— PROBLEM TO SOLVE —
Which lines below contain the word "Like"? Copy each of them.

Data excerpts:
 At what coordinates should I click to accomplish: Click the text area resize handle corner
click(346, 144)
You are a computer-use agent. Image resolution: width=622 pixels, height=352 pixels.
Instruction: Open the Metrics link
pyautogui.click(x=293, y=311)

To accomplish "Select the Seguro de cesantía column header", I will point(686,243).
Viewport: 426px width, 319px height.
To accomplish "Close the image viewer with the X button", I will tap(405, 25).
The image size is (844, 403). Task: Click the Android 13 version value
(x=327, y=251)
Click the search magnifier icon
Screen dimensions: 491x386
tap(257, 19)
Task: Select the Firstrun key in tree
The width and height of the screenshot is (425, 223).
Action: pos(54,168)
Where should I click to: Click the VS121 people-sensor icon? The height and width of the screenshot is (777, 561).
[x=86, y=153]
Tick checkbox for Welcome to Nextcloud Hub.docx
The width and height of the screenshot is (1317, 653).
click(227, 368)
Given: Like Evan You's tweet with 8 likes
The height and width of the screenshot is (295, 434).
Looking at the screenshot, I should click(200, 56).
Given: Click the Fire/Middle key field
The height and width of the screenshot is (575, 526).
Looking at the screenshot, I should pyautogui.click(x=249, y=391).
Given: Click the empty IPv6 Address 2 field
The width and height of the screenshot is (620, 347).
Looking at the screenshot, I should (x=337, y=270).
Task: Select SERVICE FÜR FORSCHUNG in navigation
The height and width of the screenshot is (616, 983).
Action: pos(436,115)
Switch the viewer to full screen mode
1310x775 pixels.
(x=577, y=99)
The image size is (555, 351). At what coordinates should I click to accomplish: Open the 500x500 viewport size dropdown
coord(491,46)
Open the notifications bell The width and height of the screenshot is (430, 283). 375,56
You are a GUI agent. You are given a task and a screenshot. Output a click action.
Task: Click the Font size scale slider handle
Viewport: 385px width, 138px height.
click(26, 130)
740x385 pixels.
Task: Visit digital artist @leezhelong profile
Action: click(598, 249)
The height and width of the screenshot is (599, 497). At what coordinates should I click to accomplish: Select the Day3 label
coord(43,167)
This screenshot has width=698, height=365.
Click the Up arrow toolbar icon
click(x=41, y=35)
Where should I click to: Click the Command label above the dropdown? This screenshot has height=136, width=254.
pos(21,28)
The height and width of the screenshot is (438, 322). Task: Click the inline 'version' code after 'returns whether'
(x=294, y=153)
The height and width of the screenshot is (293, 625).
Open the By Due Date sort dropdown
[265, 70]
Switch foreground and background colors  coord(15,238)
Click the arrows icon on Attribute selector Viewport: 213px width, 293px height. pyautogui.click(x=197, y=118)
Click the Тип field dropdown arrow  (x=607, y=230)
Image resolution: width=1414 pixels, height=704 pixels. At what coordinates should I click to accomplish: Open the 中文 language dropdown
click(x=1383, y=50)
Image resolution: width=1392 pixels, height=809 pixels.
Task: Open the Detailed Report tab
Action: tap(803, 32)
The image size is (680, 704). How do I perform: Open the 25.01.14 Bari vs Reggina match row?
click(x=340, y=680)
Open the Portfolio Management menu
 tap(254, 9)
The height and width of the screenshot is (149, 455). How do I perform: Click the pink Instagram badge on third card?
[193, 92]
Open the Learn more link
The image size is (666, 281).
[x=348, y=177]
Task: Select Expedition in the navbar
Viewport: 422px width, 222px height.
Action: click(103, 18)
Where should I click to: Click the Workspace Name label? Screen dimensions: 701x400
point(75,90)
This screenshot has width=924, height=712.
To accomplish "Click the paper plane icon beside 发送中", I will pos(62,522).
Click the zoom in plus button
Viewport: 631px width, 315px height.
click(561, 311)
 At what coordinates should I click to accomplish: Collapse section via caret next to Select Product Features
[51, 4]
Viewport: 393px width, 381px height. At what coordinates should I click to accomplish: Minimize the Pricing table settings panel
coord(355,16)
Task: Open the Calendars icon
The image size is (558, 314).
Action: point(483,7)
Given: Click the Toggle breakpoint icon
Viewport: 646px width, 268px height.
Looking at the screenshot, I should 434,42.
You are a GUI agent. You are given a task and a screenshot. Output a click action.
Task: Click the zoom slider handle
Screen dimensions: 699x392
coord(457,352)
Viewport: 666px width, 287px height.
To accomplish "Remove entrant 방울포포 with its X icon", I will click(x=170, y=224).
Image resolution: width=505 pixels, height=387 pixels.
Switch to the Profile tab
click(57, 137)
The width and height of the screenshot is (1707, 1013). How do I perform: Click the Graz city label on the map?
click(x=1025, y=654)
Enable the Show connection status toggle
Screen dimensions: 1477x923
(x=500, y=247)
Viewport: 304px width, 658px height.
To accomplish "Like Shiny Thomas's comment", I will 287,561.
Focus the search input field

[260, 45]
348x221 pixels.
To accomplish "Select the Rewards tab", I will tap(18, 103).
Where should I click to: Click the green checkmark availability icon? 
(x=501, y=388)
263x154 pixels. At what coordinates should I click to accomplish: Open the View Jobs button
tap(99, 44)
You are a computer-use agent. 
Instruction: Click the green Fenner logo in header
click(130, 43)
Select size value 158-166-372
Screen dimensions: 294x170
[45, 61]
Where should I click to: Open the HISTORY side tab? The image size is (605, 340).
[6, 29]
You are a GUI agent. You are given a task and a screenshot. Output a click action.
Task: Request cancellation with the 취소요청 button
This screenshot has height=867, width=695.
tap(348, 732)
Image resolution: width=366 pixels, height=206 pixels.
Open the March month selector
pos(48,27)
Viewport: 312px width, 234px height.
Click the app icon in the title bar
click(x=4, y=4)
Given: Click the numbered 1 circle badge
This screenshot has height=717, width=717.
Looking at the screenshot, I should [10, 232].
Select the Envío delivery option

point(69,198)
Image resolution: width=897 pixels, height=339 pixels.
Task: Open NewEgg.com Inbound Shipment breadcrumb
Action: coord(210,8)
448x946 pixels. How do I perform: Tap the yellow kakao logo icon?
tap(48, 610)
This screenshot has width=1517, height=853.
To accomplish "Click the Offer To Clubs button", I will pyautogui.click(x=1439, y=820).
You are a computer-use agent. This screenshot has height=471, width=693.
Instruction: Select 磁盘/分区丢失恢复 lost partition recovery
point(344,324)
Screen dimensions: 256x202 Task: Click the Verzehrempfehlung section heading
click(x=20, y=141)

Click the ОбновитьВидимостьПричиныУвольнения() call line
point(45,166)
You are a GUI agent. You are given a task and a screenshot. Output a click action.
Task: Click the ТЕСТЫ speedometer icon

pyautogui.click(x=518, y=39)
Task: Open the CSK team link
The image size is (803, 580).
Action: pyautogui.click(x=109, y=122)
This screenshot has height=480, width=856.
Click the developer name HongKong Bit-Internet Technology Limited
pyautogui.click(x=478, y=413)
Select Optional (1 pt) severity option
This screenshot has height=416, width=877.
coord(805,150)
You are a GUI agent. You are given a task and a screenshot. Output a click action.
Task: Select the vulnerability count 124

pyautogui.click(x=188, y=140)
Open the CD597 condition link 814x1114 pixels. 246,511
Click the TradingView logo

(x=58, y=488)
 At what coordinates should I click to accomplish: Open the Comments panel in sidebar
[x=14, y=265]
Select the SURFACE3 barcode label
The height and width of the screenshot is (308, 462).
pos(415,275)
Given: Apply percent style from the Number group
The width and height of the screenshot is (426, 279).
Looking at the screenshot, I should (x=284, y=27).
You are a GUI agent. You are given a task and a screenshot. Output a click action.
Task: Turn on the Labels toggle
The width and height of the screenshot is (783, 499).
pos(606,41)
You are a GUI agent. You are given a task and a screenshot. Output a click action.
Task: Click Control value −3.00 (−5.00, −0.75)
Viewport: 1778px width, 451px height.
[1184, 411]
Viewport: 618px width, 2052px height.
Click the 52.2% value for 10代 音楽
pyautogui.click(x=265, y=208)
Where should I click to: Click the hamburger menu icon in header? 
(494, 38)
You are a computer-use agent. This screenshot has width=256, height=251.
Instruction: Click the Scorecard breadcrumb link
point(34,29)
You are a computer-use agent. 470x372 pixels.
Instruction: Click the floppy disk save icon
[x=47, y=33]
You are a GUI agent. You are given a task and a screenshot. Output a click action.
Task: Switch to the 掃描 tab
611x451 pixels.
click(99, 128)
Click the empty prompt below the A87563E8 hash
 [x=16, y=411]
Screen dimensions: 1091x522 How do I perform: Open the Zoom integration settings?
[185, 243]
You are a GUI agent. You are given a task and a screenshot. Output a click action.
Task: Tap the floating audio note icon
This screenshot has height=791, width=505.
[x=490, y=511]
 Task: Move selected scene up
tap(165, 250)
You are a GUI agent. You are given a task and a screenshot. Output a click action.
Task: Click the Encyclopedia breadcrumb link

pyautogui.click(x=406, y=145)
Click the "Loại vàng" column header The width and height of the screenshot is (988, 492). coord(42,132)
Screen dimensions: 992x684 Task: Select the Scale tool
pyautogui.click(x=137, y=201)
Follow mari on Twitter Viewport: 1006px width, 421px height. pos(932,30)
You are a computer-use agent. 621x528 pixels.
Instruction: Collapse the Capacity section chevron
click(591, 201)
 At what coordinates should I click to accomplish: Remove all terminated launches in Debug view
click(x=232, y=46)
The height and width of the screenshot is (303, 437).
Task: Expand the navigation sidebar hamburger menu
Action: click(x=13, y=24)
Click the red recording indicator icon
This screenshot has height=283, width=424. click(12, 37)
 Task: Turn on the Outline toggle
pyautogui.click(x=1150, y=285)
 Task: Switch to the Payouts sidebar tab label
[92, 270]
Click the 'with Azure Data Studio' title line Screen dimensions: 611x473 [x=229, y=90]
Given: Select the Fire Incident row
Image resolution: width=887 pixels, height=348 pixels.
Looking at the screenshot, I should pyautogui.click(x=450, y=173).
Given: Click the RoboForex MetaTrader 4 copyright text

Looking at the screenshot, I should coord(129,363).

— RESPONSE AREA —
Given: Like Evan You's tweet with 8 likes
To accomplish "Like Shiny Thomas's comment", I will 287,561.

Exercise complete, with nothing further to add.